What remains now is completing a written agreement with the center’s board, which must be approved by the Galena City Council, and hiring a director. The state began advertising Tuesday for the position; the deadline to apply is March 15.
The center’s founder, Linda Phipps, a former Galena teacher, currently heads it up. She spearheaded a $60,000 restoration project paid for through grass-roots fundraising efforts. She’s relied largely on volunteers, donations and grants to keep the center going since it opened in 2004.
Phipps, now retired and wanting more time with her family, first proposed two years ago that the state take over its operations. The plan was rejected, primarily because of funding issues the state was facing at the time.
She again pitched the idea to a group of KDWP&T officials in a December meeting at the center. It was receptive, and the plan worked its way up the chain of command.
“It was what we have been hoping for for a long time,” Phipps said. “I feel like this will ensure that the nature center will go on when some of our key people are not there any longer. It’s the answer to a prayer. Or lots of prayers, maybe.”
It’s great news for Galena and for the center, Mayor Dale Oglesby said of KDWP&T assuming operations.
“We think it’s an exciting opportunity to improve the park and to take it to the next level, including new educational aspects,” he said. “We’re looking forward to working with the state on this.”
He said Galena city officials, Phipps and representatives from the center’s board will meet with KDWP&T representatives in coming weeks to draft the memorandum of understanding; no date has been set.
KDWP&T Wildlife Education Coordinator Mike Rader said there will be no disruption of services and operations at the center will continue mostly as they have, although the new director may have additional ideas for programs.

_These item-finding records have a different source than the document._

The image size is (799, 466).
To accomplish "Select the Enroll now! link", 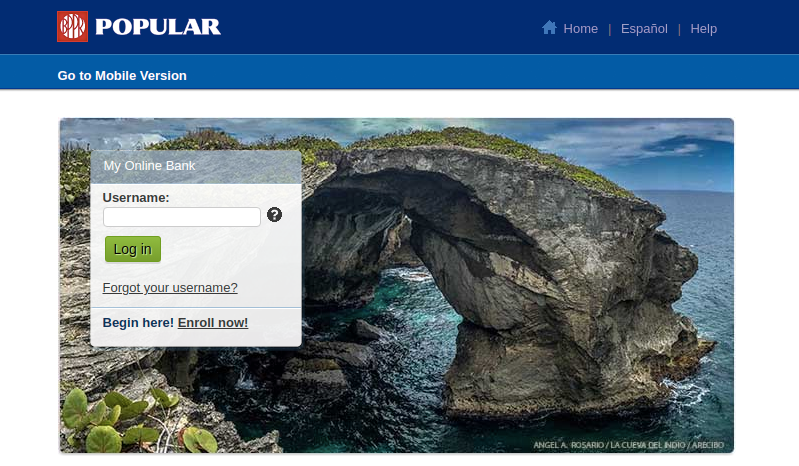I will coord(213,322).
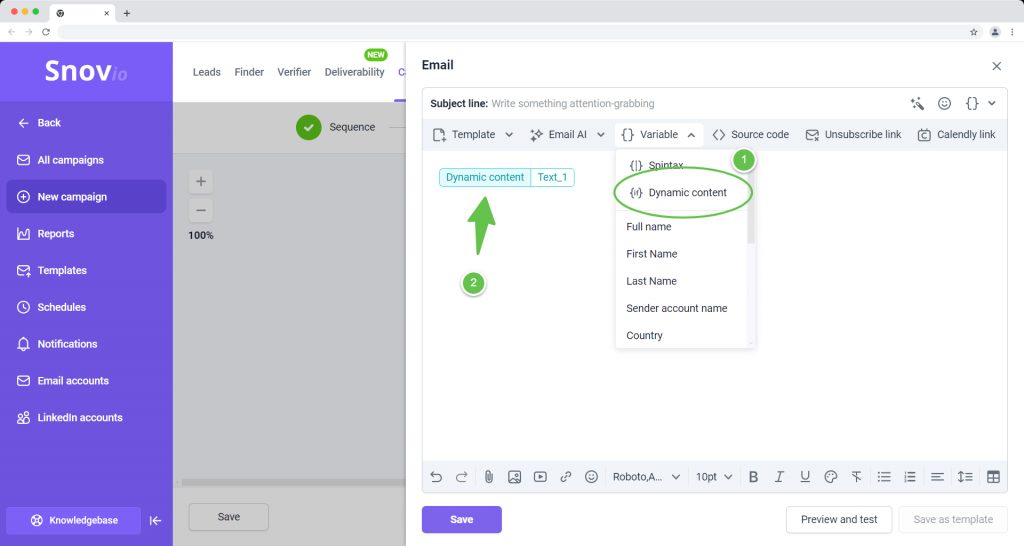Expand the Roboto font family dropdown
The width and height of the screenshot is (1024, 546).
pyautogui.click(x=646, y=477)
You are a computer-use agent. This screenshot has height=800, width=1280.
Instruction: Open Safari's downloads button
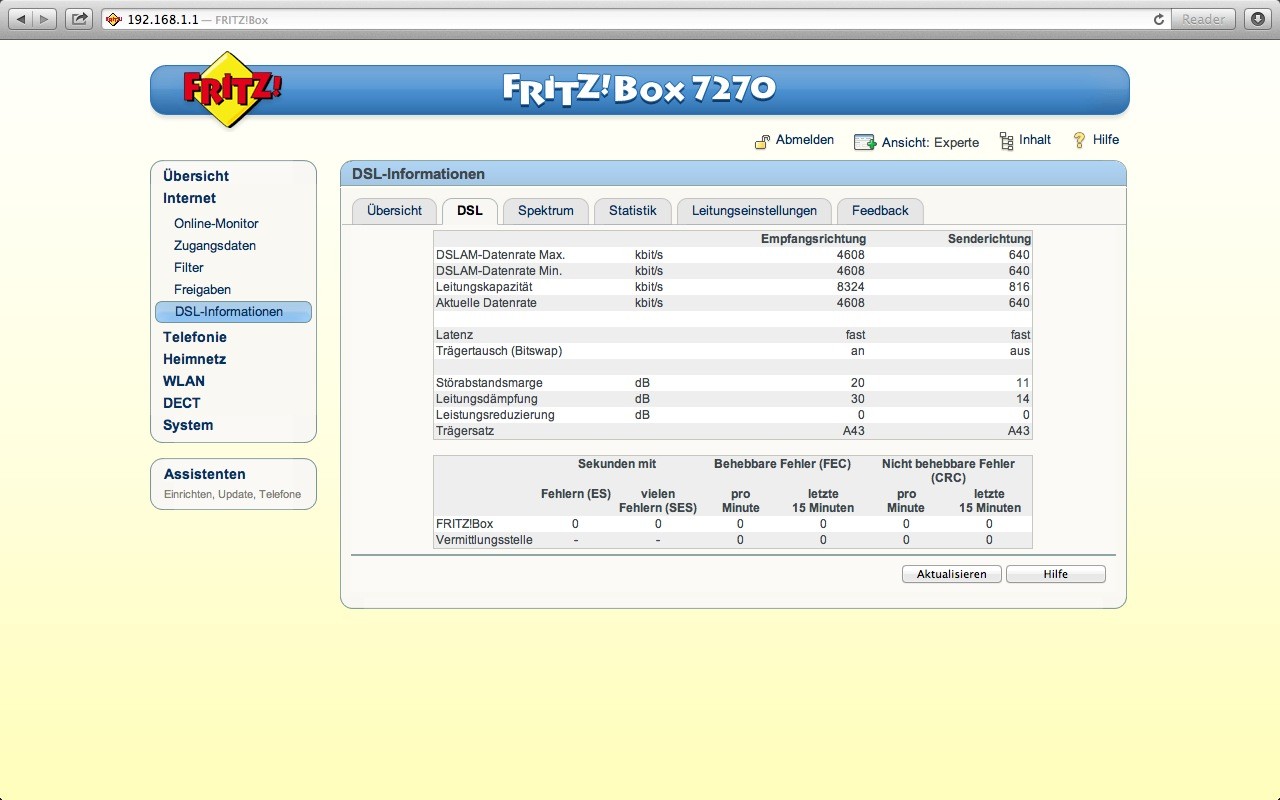coord(1257,19)
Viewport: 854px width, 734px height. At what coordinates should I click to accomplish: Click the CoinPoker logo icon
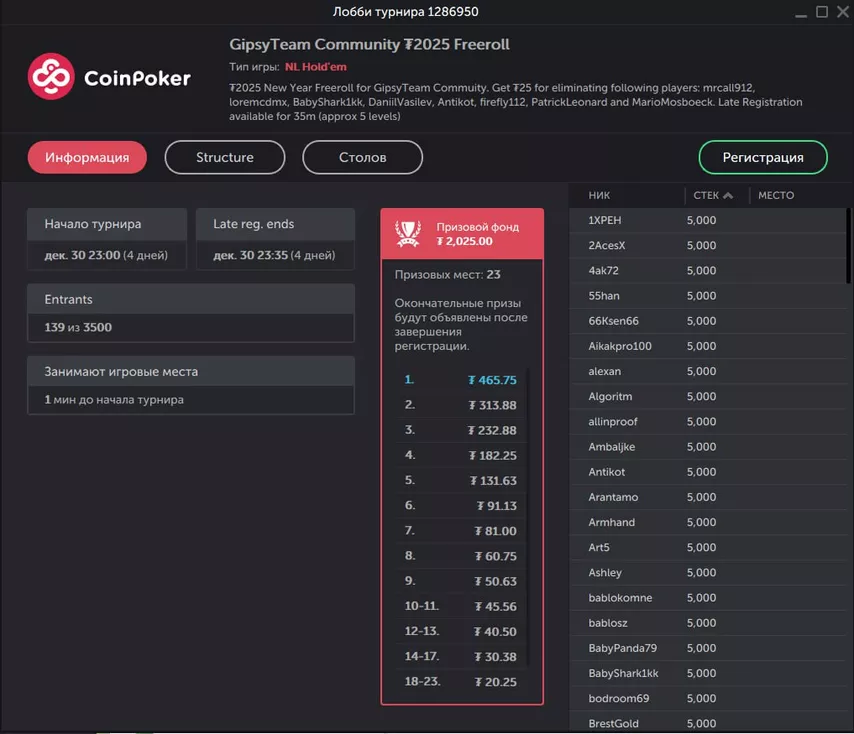pos(52,77)
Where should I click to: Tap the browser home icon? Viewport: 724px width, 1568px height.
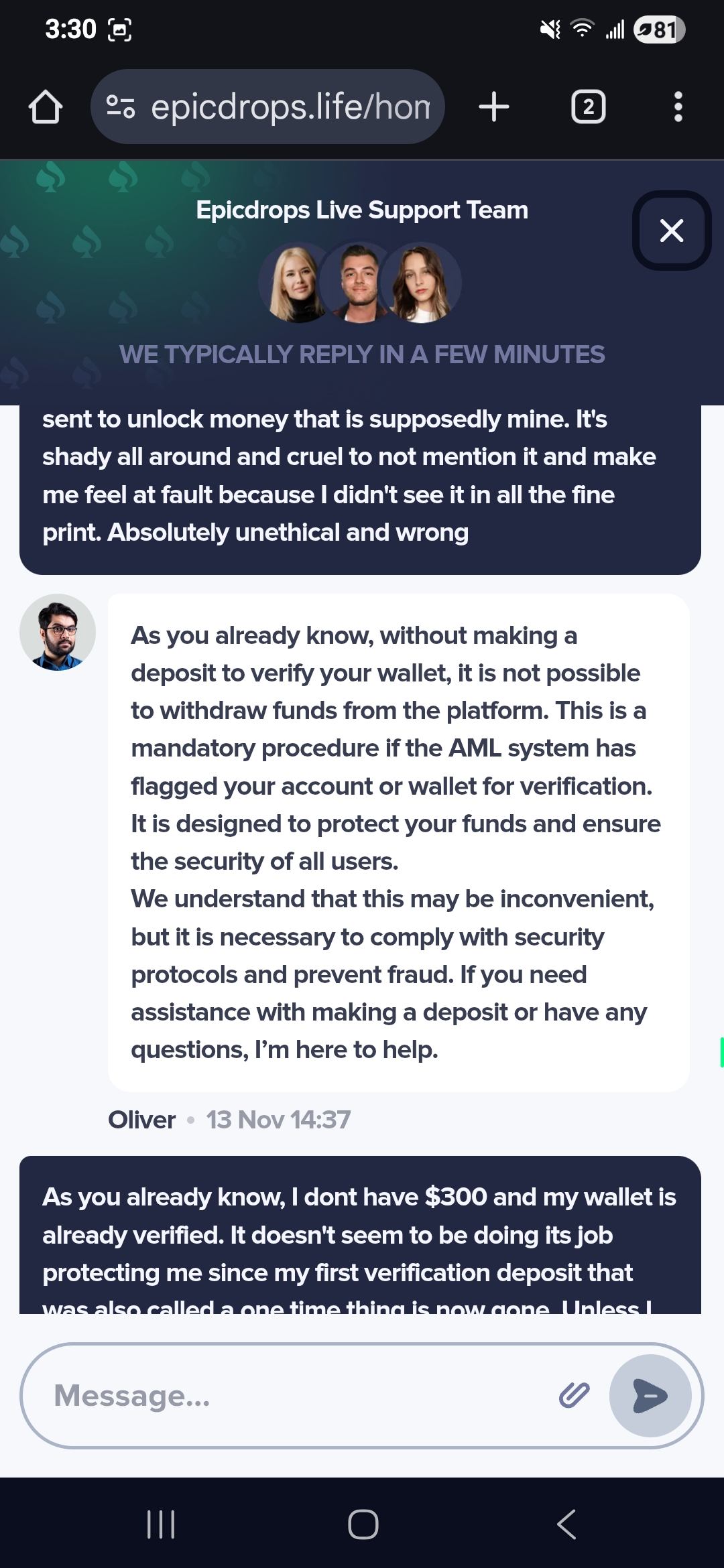46,107
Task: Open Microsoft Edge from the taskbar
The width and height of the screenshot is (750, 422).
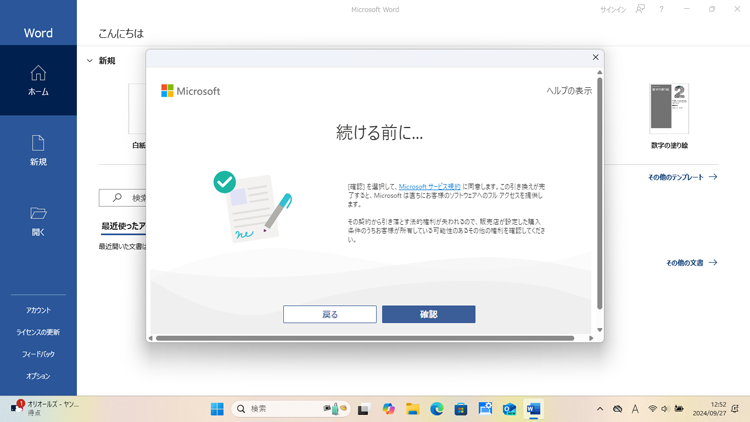Action: click(437, 409)
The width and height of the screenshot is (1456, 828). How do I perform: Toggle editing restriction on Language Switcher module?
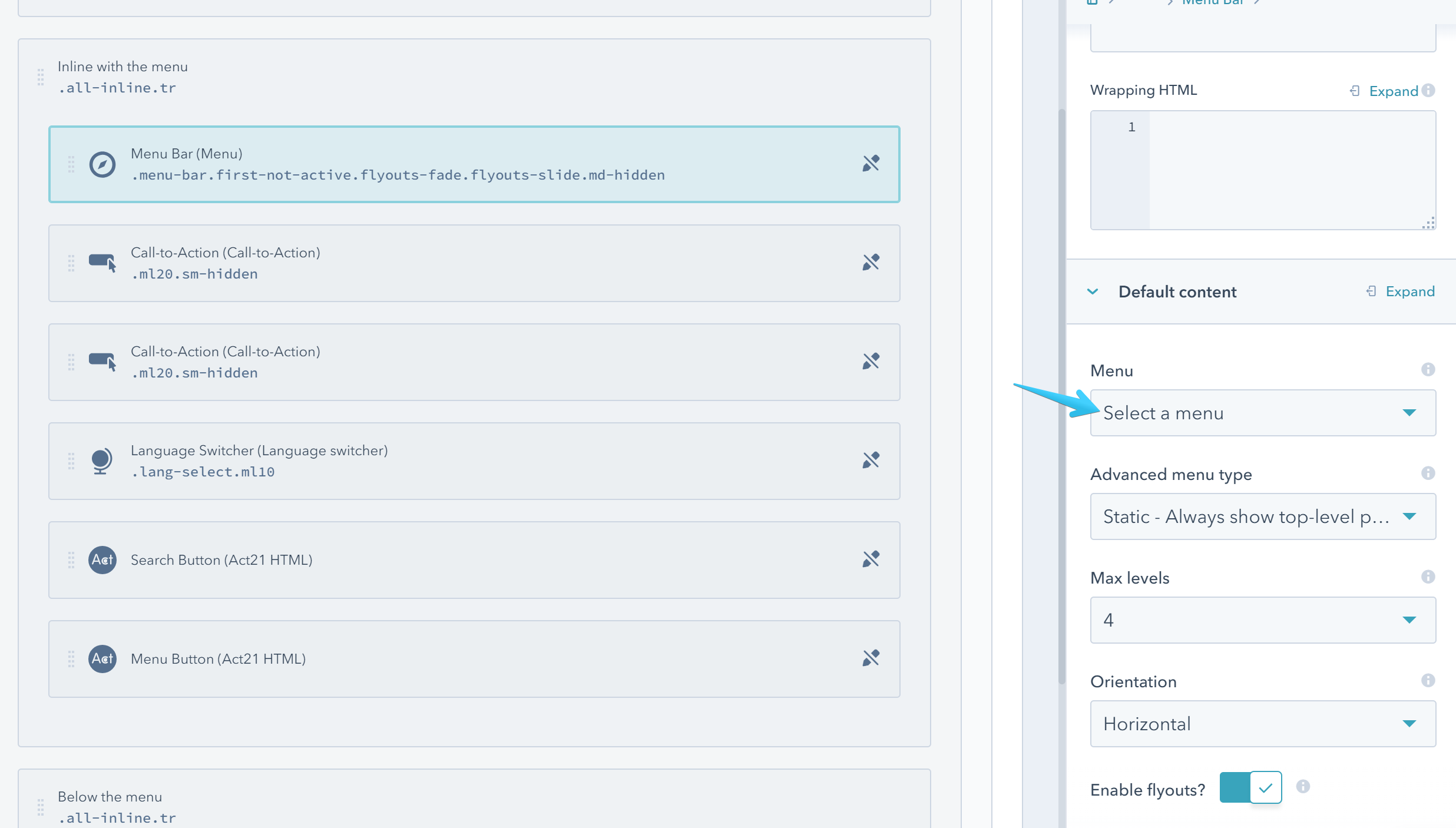[871, 460]
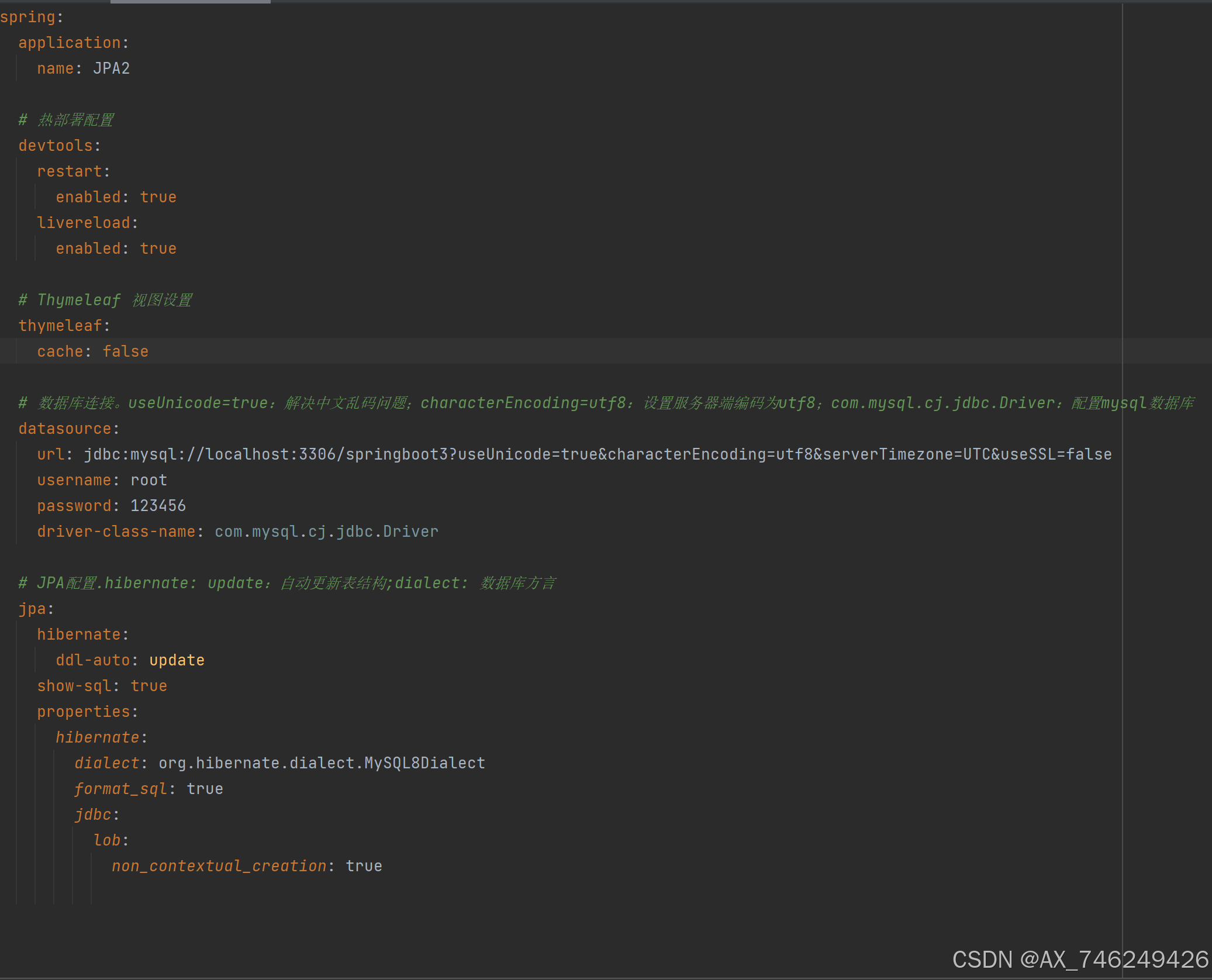Click the password value 123456

pyautogui.click(x=158, y=505)
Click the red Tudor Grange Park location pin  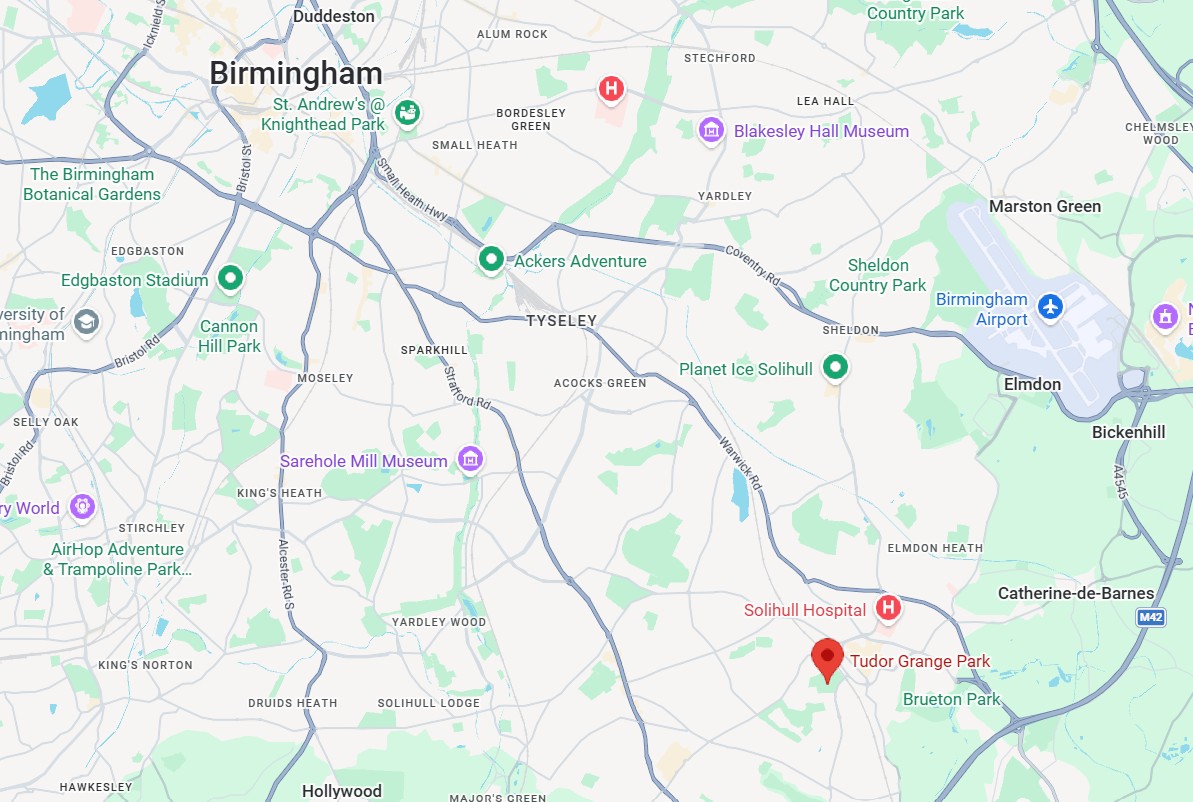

“We want to maintain the involvement of the board and Linda,” he said. “Of course we will have final say on operations, but we’d like to keep them in an advisory capacity,” Rader said.
A large event already planned at the park this spring may be the director’s first formal introduction to the public: The Kansas Herpetological Society will camp April 26-28 in order for some 100 to 150 members to conduct a survey of the reptiles and amphibians there, many of which have been on the state’s threatened and endangered species list.
Phipps estimates the center has had some 20,000 to 30,000 visitors since it opened, including frequent field trips from schools in Baxter Springs, Riverton, Pittsburg, Frontenac, Quapaw, Webb City and Carl Junction.